For my “Labs” final project as a student in Lambda School’s data science program, I joined up with a working team and contributed to the real-world code base for a start-up called Story Squad.
All about Story Squad
Story Squad is a mission-driven start-up that gamifies empathy, anticipatory excitement, and creative expression, as an alternative to games that erode kids’ ability to focus by rewiring their dopamine pathways.
Many grown adults have lost hours, days, or weeks of life to clicker games that have more in common with Skinner boxes than they do with quality entertainment. It’s more worrying when children are targeted by these games, since they have less developed frontal lobes that might help them shake the game off if they’re not truly enjoying or benefiting from it.
Story Squad aspires to be one of many solutions to this problem of misaligned incentives between children and online game developers. What if kids could get that rush of competition and reward through creative expression, instead?
In Story Squad, kids read a given story at the beginning of each week. They then draw a scene from the story and handwrite a story of their own, based on a given prompt (e.g. “Describe the soccer tryouts from the perspective of {character}”). Photos of their written and drawn creations, essentially fanfiction and fanart (or, broadly, “fanworks”), are then uploaded to Story Squad.
Their art and writing is evaluated by multiple machine learning models so that the kids can be paired up with other kids of similar ability levels, for the purpose of competing with and against each other.
We have less than 4 weeks to do what now?
At the beginning of week 1, I had never heard of Story Squad. I had never dived deep into a website’s architecture map. I had never spoken with most of the people on my team. Story Squad has been a Lambda Labs project for many months now, so there was a large and complicated pre-existing code base that we all had to familiarize ourselves with VERY fast.

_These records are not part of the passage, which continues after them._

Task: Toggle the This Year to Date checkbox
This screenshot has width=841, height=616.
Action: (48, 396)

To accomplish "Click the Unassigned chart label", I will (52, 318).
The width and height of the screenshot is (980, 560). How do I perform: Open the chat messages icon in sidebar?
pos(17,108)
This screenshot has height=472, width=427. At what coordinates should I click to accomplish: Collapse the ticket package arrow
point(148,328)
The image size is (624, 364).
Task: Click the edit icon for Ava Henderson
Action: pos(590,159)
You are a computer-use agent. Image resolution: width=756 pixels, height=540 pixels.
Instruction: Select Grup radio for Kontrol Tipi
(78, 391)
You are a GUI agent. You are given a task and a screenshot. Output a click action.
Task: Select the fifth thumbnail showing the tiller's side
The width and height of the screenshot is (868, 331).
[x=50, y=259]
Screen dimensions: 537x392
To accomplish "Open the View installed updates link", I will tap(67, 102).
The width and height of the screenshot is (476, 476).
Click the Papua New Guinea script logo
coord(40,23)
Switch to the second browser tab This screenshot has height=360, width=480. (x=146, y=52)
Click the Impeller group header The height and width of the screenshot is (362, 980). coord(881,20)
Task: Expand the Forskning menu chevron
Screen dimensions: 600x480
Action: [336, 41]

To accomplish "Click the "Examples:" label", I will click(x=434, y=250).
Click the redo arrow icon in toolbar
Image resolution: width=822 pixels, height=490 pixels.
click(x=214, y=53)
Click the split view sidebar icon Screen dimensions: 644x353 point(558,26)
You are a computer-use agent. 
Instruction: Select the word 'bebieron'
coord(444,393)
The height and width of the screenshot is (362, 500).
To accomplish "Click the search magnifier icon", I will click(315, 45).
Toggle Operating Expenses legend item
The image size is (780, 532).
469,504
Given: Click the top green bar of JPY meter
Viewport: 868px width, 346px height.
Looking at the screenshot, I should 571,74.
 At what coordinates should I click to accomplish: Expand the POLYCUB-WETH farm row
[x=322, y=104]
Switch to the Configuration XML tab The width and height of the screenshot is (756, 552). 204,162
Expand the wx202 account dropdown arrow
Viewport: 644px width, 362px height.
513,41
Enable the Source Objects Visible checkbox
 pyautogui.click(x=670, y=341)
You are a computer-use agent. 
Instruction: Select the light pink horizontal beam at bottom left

Story Squad’s working architecture map at the end of week 1
One major barrier my fellow data scientists and I had to address was the extremely small amount of authentic training data (only 200 samples). I took over the task of generating synthetic training data to mimic children’s handwritten stories, since our team did not have enough time to source authentic kids’ fanworks.
Fake it
Two hundred samples is not enough to properly train a machine learning model, period.
Ideally, future teams would put together a plan to access more handwritten and hand-drawn fanworks from kids in 3rd to 5th grade, but in the absence of such a solution, fake data samples needed to be mocked up.
I sourced and altered a web-scraping script to scrape short stories, adjusting the script to select for “childish” traits such as maturity level, content, and low popularity (the latter as an imperfect proxy for quality). I also sourced, evaluated, and ultimately downloaded 54 different handwriting fonts to begin to represent the large range of variety and legibility of children’s handwriting.
Next, I wrote a function to generate any given number (“n”) of images with text on them, using the Pillow library, and randomized a variety of parameters, including text (“pencil”) darkness, image size, background color, whether the “paper” was lined or not, etc.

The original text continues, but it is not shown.